*SOURCE EXTRACT*
%%

Jenna Coleman plays Victoria in the ITV period drama ITV

Victoria has finally landed a romance with Prince Albert in the third thrilling episode of ITV's epic period drama to rival Downton Abbey. The queen – played by Jenna Coleman – proposed to her love interest on Sunday night's (11 September) show which saw the pint-sized Victoria finally land her man – her 20-year-old first cousin from Germany.

But it hasn't been a smooth-sailing for the new couple thus far.

According to the programme – and unbeknown to many viewers – Victoria and Albert got off to a shaky start with their relationship appearing strained from the off.

"He has no manners!" Victoria whines when trying to justify why they are not a good match.

The episode began on a musical note with the pair indulging in an impressive piano duet. Victoria speeded up the tempo a few notches, to Albert's surprise, implying sexual tension which could be cut with a knife. Afterwards, Albert criticised the queen on her piano playing skills, claiming in a pedantic tone that she needed to practice more. Oh, the outrage.

%%

*INSTRUCTIONS*
- A) In the Victoria episode review, condense the paragraph beginning "The episode began on a musical note" into a short list that keeps its main facts.
- B) Using the Victoria episode review, mark each statement yes or no and quote the words that decide it: (i) Albert is Victoria's first cousin from Germany. (ii) Albert proposed to Victoria. (iii) The episode discussed is the second of the series.
- C) Continue the Victoria episode review, starting after its final sentence.
These rows come from a separate source and are unrelated to the text above.

*Dataset entries*
%%

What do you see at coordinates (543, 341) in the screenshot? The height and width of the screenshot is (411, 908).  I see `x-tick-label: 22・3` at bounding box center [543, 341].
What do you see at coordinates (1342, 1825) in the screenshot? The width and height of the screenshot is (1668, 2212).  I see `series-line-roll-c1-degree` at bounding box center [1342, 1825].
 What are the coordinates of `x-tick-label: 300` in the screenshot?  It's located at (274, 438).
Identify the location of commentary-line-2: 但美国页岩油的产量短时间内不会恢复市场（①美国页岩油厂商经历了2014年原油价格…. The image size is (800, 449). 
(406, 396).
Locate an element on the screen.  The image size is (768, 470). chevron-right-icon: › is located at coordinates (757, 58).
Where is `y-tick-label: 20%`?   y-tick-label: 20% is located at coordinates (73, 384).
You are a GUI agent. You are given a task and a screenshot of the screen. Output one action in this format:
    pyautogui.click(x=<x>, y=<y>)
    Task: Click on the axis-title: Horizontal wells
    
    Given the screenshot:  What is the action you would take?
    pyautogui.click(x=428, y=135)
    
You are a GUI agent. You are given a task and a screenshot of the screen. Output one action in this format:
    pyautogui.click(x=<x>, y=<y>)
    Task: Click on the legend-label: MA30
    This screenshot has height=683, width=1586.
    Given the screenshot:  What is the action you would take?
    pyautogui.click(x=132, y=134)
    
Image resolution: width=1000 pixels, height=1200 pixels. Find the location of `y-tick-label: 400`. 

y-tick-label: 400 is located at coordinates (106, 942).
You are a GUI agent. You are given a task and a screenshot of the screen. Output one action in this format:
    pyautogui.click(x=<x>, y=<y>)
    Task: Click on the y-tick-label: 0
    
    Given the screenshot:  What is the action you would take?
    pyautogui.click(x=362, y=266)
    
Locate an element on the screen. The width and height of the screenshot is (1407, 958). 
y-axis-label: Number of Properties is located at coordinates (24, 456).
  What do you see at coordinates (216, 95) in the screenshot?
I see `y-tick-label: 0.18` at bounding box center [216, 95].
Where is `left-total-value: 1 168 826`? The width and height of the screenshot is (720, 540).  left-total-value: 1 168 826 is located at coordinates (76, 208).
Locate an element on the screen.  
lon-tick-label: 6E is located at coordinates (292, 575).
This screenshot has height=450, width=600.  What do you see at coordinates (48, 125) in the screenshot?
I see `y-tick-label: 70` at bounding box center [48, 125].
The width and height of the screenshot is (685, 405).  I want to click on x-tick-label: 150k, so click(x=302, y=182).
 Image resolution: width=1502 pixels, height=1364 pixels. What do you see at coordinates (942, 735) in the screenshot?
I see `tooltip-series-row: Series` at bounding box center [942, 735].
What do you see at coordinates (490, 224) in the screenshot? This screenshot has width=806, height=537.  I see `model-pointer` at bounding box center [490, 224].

%%

*RESPONSES FOR EACH TASK*
- A)
- The episode opens with Victoria and Albert playing a piano duet.
- Victoria raises the tempo, which surprises Albert and suggests strong sexual tension.
- Afterward, Albert pedantically tells the queen she needs more piano practice.

- B)
(i) Yes: "her 20-year-old first cousin from Germany"
(ii) No: "The queen – played by Jenna Coleman – proposed to her love interest"
(iii) No: "in the third thrilling episode of ITV's epic period drama"

- C)
But was Albert really snarky from the off or is this all fabricated to take the drama to the next level? In last week's episode, Victoria was less than impressed on meeting her eligible cousin as a potential suitor. But history tells a different story.

King Leopold of Belgium arranged for his sister – Victoria's mother, the Duchess of Kent – to invite the Duke of Saxe-Coburg and Gotha and his two sons to visit the young queen in 1836. Victoria was also introduced to other eligible bachelors including Prince Alexander, second son of the Prince of Orange. According to Victoria's personal journals, it was Albert who caught her eye.

Queen Victoria
Portrait of Queen Victoria Wikimedia Commons

She wrote: "[Albert] is extremely handsome; his hair is about the same colour as mine; his eyes are large and blue, and he has a beautiful nose and a very sweet mouth with fine teeth; but the charm of his countenance is his expression, which is most delightful." Alexander, on the other hand, she described as "very plain".

In the show, Leopold has put huge pressure on Victoria to get the ball rolling with the slightly obnoxious Albert. It seemed that, until the very last minute, Victoria was dead against marrying the young prince and it came across as an arranged, rather convenient match that would please her royal subjects.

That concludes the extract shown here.